Aufgabenteile —
1. Zu welchem Thema hielten der FSR Jura und die LHG laut dem Textauszug gemeinsam eine Veranstaltung ab?
2. Ordne sämtliche Zeilen der Einträge als Markdown-Tabelle mit den Spalten „Nr.“ und „Zeile“ an und lass Leerzeilen weg.

Textauszug —
+++++
Fotos: Sebastian/ jugendfotos.de (Artikelbild), Martin Hackbarth (Marian Wurm), David Vössing (Peer Steinbrück), Johannes Köpcke (Marvin Hopf)
Der Verfasser ist Mitglied des SDS.
Ich will die Tendenzfreiheit des Mediums ja nicht kritisieren, aber als der FSR Jura und die LHG gemeinsam eine Veranstaltung zum Dauerbrenner Mindestlohn abhielten (und den webmoritz namentlich einluden), gab es vom webmoritz keinen einzigen Artikel, nicht mal die mehrfach erbetene Ankündigung. Zur Veranstaltung des sds ist dies jetzt der Vierte…
(http://lhg-greifswald.de/kommentar/liberale-informieren-uber-mindestlohn-und-burgergeld-1937.html)
+++++
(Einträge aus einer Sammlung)
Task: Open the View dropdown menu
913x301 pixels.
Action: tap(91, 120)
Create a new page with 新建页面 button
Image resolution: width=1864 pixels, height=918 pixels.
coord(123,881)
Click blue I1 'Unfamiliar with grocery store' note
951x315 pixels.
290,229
+++++
Lösungen —
1. Zum Dauerbrenner Mindestlohn.

2.
| Nr. | Zeile |
|---|---|
| 1 | Task: Open the View dropdown menu |
| 2 | 913x301 pixels. |
| 3 | Action: tap(91, 120) |
| 4 | Create a new page with 新建页面 button |
| 5 | Image resolution: width=1864 pixels, height=918 pixels. |
| 6 | coord(123,881) |
| 7 | Click blue I1 'Unfamiliar with grocery store' note |
| 8 | 951x315 pixels. |
| 9 | 290,229 |